Figure 1.10 Average annual contribution of private consumption and net exports to GDP growth, 1985–2007
Source: AMECO; OECD
AT = Austria; BE = Belgium; CA = Canada; DE = Germany; DM = Denmark; ES = Spain; FI = Finland; GR = Greece; JP = Japan; NL = Netherlands; PT = Portugal; SE = Sweden; UK = United Kingdom; US = United States.
The debt-led and export-led growth models became mutually dependent: buoyant domestic demand in the debt-led economies translated into higher imports from export-led economies and helped to sustain their growth model; trade surpluses in the latter economies translated into excess savings that were reinvested in the financial system of the debt-led economies and facilitated their growth.

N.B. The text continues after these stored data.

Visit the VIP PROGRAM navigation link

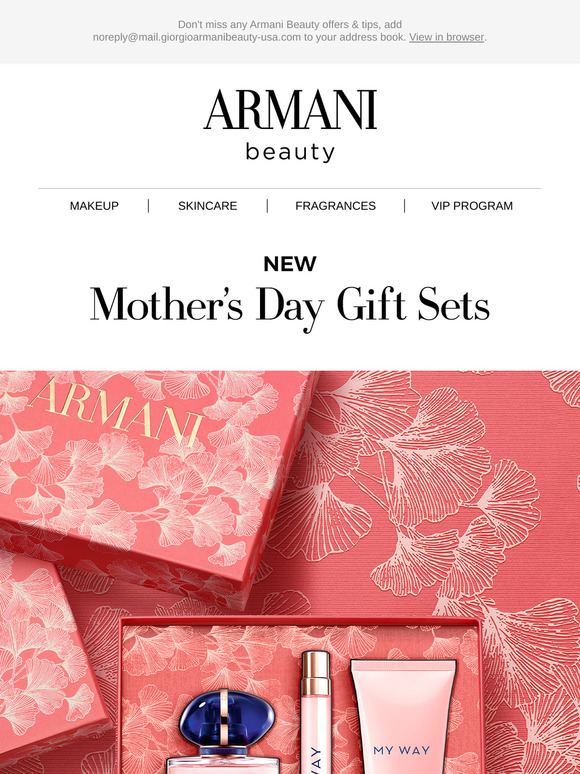pos(472,206)
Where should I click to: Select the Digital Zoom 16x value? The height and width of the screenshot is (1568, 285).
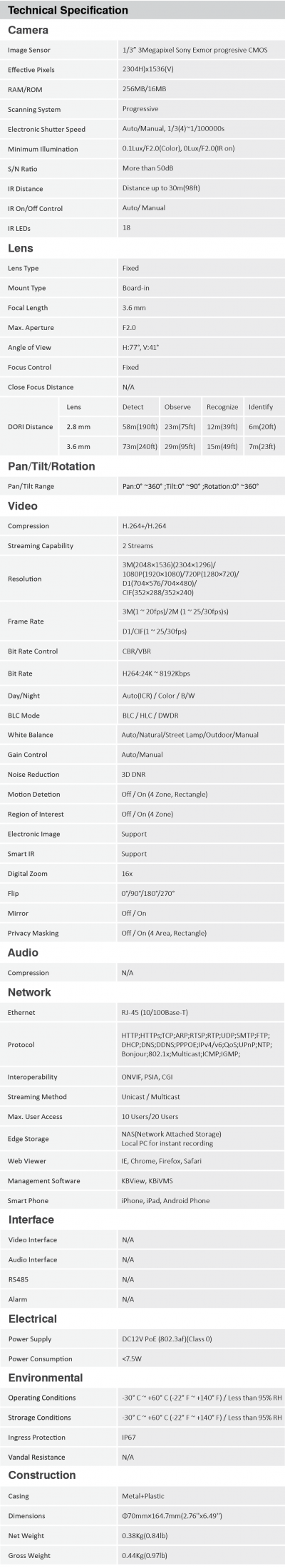128,874
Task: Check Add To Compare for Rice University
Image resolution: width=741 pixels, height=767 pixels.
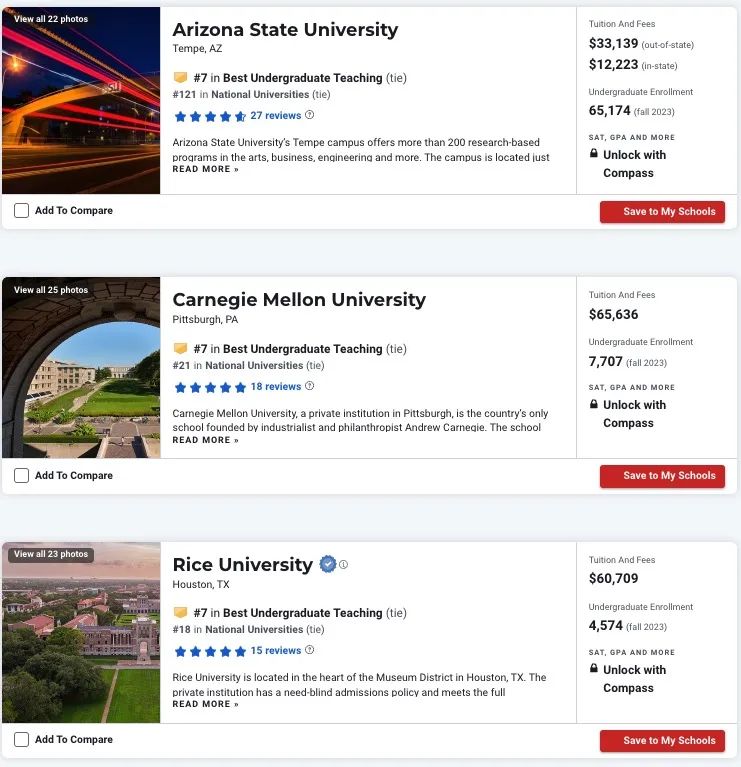Action: 21,740
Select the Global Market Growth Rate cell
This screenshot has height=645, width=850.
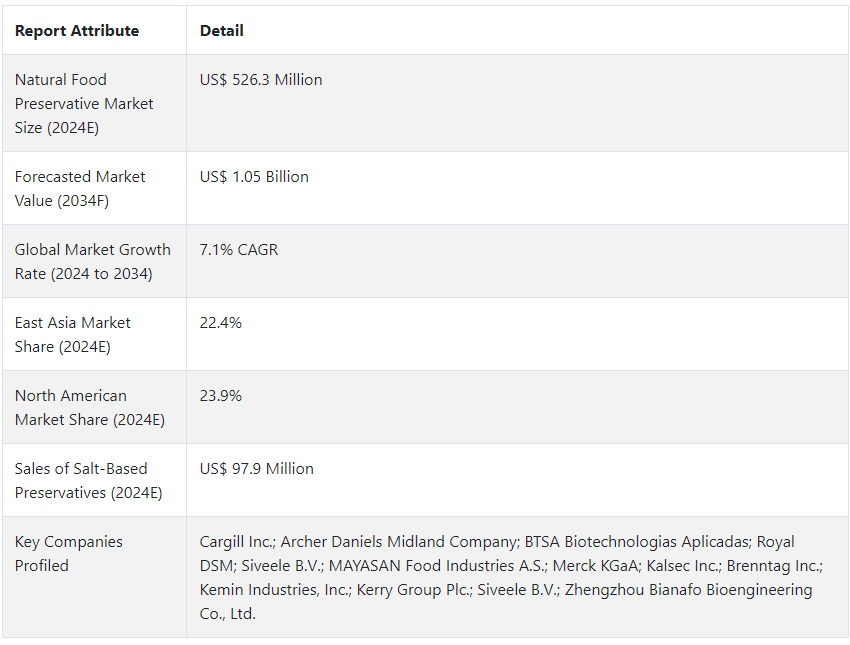pyautogui.click(x=94, y=261)
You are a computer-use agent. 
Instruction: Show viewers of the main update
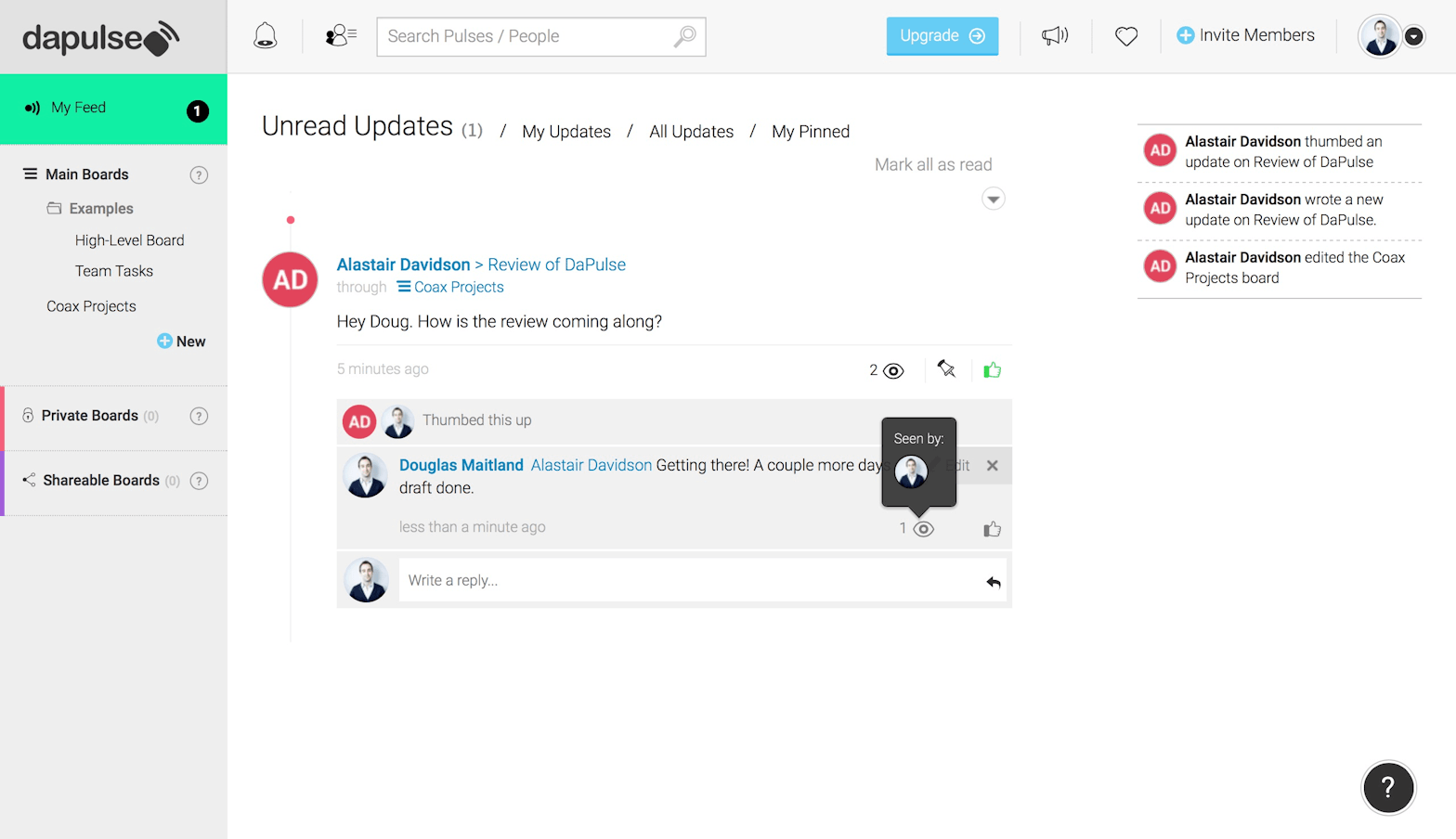tap(892, 371)
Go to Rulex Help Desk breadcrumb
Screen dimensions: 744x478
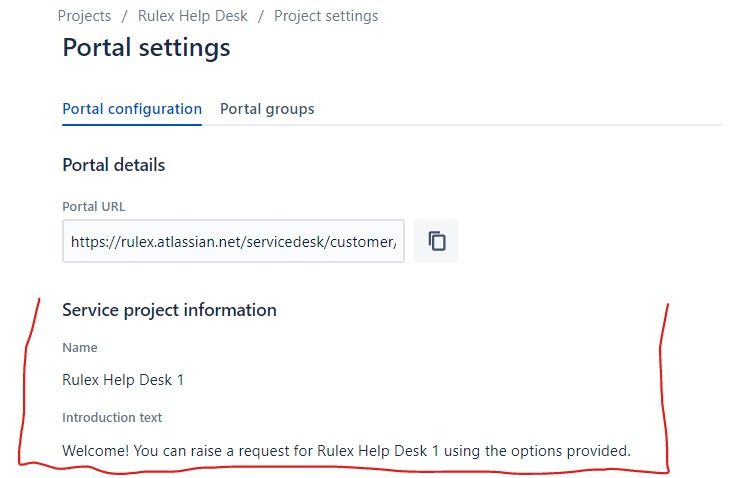tap(193, 16)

The key problem was that these interdependencies culminated in widening and unsustainable trade imbalances that many economists consider to be an important international cause of the global financial crisis and subsequent euro crisis: running persistent and rising trade deficits implied that the debt-led economies accumulated unsustainable amounts of foreign liabilities by borrowing in net terms from private banks in the export-led economies. In chapter 7 we analyse the linkages between the formation of these two growth models and the widening of unsustainable imbalances, which has imposed a painful macroeconomic adjustment process on many industrialized countries since the eruption of the crisis – but particularly so on peripheral Eurozone countries.
The growth model perspective elaborated in the following chapters deviates from neoclassical models in three fundamental ways. First, it is based on heterodox economic theories that emphasize the role of aggregate demand dynamics not only in affecting the short-term fluctuations of economic activity (i.e. business cycles) but also in determining the long-term growth potential of the economy.